◆ **Task objective**
Nothing but a full, exact copy of the data is needed.
■ ■ ■ ■ ■
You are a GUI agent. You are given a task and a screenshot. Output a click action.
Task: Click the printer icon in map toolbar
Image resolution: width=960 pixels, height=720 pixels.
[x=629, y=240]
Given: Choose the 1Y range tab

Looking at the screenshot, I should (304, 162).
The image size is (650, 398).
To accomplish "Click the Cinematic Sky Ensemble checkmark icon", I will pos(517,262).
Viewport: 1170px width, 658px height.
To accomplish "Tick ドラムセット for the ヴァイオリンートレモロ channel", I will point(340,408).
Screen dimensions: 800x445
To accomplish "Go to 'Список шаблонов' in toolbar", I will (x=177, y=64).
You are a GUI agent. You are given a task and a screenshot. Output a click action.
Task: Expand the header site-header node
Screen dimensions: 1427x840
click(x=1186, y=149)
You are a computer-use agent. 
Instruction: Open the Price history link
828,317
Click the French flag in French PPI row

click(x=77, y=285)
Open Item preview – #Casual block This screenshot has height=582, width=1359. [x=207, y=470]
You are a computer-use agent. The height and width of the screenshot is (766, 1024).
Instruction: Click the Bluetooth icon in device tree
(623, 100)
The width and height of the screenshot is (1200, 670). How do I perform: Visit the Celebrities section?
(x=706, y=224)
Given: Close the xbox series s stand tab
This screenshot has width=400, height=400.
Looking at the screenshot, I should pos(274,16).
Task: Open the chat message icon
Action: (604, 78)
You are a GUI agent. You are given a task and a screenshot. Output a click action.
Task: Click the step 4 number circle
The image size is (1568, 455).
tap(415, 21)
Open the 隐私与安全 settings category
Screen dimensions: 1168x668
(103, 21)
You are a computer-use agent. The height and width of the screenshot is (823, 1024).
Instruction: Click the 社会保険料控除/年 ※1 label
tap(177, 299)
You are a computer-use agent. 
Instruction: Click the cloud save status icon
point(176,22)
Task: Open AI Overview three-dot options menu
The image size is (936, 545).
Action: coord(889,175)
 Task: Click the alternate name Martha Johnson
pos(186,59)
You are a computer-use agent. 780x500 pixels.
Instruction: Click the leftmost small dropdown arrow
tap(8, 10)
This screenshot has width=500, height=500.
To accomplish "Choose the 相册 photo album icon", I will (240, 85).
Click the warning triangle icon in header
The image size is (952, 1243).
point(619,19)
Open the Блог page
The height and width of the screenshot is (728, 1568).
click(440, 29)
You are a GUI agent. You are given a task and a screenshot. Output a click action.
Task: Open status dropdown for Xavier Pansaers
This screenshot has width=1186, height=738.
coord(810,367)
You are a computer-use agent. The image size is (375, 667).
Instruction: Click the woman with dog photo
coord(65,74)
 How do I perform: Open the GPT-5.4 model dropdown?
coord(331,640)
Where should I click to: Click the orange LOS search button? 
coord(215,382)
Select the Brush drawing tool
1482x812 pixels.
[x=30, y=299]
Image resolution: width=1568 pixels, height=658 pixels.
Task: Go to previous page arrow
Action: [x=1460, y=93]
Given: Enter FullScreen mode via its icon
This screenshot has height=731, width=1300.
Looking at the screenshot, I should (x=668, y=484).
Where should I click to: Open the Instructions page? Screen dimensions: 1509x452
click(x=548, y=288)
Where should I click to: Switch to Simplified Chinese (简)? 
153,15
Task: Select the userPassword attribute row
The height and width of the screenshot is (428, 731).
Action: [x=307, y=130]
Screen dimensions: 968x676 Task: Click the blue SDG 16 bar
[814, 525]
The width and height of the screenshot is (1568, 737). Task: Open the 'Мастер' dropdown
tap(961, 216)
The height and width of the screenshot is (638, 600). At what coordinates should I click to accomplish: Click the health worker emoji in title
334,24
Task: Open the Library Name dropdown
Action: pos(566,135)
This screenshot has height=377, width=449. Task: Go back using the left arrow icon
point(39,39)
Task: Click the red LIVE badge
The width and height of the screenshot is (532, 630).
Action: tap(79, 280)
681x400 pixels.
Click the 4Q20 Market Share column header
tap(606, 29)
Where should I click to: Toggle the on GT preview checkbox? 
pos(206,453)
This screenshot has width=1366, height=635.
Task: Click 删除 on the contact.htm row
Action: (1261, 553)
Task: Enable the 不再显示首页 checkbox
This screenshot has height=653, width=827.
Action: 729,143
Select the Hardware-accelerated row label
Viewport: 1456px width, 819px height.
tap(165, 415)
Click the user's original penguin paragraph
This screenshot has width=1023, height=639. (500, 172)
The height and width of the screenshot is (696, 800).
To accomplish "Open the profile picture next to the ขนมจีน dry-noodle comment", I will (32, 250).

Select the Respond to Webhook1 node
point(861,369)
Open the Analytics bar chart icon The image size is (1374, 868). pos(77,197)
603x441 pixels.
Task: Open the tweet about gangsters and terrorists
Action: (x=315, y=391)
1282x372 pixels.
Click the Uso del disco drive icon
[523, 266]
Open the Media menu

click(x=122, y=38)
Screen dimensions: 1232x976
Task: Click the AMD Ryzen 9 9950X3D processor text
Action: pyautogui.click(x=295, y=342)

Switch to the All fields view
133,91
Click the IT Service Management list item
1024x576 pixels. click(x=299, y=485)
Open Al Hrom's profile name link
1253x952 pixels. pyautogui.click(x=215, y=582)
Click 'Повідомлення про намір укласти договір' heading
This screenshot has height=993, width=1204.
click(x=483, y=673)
■ ■ ■ ■ ■
◆ **Written solution**
You are a GUI agent. You are given a task and a screenshot. Output a click action.
Task: Click the printer icon in map toolbar
Image resolution: width=960 pixels, height=720 pixels.
[x=629, y=240]
Given: Choose the 1Y range tab

Looking at the screenshot, I should (304, 162).
The image size is (650, 398).
To accomplish "Click the Cinematic Sky Ensemble checkmark icon", I will pos(517,262).
Viewport: 1170px width, 658px height.
To accomplish "Tick ドラムセット for the ヴァイオリンートレモロ channel", I will point(340,408).
Screen dimensions: 800x445
To accomplish "Go to 'Список шаблонов' in toolbar", I will (x=177, y=64).
You are a GUI agent. You are given a task and a screenshot. Output a click action.
Task: Expand the header site-header node
Screen dimensions: 1427x840
click(x=1186, y=149)
You are a computer-use agent. 
Instruction: Open the Price history link
828,317
Click the French flag in French PPI row

click(x=77, y=285)
Open Item preview – #Casual block This screenshot has height=582, width=1359. [x=207, y=470]
You are a computer-use agent. The height and width of the screenshot is (766, 1024).
Instruction: Click the Bluetooth icon in device tree
(623, 100)
The width and height of the screenshot is (1200, 670). How do I perform: Visit the Celebrities section?
(x=706, y=224)
Given: Close the xbox series s stand tab
This screenshot has width=400, height=400.
Looking at the screenshot, I should pos(274,16).
Task: Open the chat message icon
Action: (604, 78)
You are a GUI agent. You are given a task and a screenshot. Output a click action.
Task: Click the step 4 number circle
The image size is (1568, 455).
tap(415, 21)
Open the 隐私与安全 settings category
Screen dimensions: 1168x668
(103, 21)
You are a computer-use agent. The height and width of the screenshot is (823, 1024).
Instruction: Click the 社会保険料控除/年 ※1 label
tap(177, 299)
You are a computer-use agent. 
Instruction: Click the cloud save status icon
point(176,22)
Task: Open AI Overview three-dot options menu
The image size is (936, 545).
Action: coord(889,175)
 Task: Click the alternate name Martha Johnson
pos(186,59)
You are a computer-use agent. 780x500 pixels.
Instruction: Click the leftmost small dropdown arrow
tap(8, 10)
This screenshot has width=500, height=500.
To accomplish "Choose the 相册 photo album icon", I will (240, 85).
Click the warning triangle icon in header
The image size is (952, 1243).
point(619,19)
Open the Блог page
The height and width of the screenshot is (728, 1568).
click(440, 29)
You are a GUI agent. You are given a task and a screenshot. Output a click action.
Task: Open status dropdown for Xavier Pansaers
This screenshot has width=1186, height=738.
coord(810,367)
You are a computer-use agent. The image size is (375, 667).
Instruction: Click the woman with dog photo
coord(65,74)
 How do I perform: Open the GPT-5.4 model dropdown?
coord(331,640)
Where should I click to: Click the orange LOS search button? 
coord(215,382)
Select the Brush drawing tool
1482x812 pixels.
[x=30, y=299]
Image resolution: width=1568 pixels, height=658 pixels.
Task: Go to previous page arrow
Action: [x=1460, y=93]
Given: Enter FullScreen mode via its icon
This screenshot has height=731, width=1300.
Looking at the screenshot, I should (x=668, y=484).
Where should I click to: Open the Instructions page? Screen dimensions: 1509x452
click(x=548, y=288)
Where should I click to: Switch to Simplified Chinese (简)? 
153,15
Task: Select the userPassword attribute row
The height and width of the screenshot is (428, 731).
Action: [x=307, y=130]
Screen dimensions: 968x676 Task: Click the blue SDG 16 bar
[814, 525]
The width and height of the screenshot is (1568, 737). Task: Open the 'Мастер' dropdown
tap(961, 216)
The height and width of the screenshot is (638, 600). At what coordinates should I click to accomplish: Click the health worker emoji in title
334,24
Task: Open the Library Name dropdown
Action: pos(566,135)
This screenshot has height=377, width=449. Task: Go back using the left arrow icon
point(39,39)
Task: Click the red LIVE badge
The width and height of the screenshot is (532, 630).
Action: tap(79, 280)
681x400 pixels.
Click the 4Q20 Market Share column header
tap(606, 29)
Where should I click to: Toggle the on GT preview checkbox? 
pos(206,453)
This screenshot has width=1366, height=635.
Task: Click 删除 on the contact.htm row
Action: (1261, 553)
Task: Enable the 不再显示首页 checkbox
This screenshot has height=653, width=827.
Action: 729,143
Select the Hardware-accelerated row label
Viewport: 1456px width, 819px height.
tap(165, 415)
Click the user's original penguin paragraph
This screenshot has width=1023, height=639. (500, 172)
The height and width of the screenshot is (696, 800).
To accomplish "Open the profile picture next to the ขนมจีน dry-noodle comment", I will (32, 250).

Select the Respond to Webhook1 node
point(861,369)
Open the Analytics bar chart icon The image size is (1374, 868). pos(77,197)
603x441 pixels.
Task: Open the tweet about gangsters and terrorists
Action: (x=315, y=391)
1282x372 pixels.
Click the Uso del disco drive icon
[523, 266]
Open the Media menu

click(x=122, y=38)
Screen dimensions: 1232x976
Task: Click the AMD Ryzen 9 9950X3D processor text
Action: pyautogui.click(x=295, y=342)

Switch to the All fields view
133,91
Click the IT Service Management list item
1024x576 pixels. click(x=299, y=485)
Open Al Hrom's profile name link
1253x952 pixels. pyautogui.click(x=215, y=582)
Click 'Повідомлення про намір укласти договір' heading
This screenshot has height=993, width=1204.
click(x=483, y=673)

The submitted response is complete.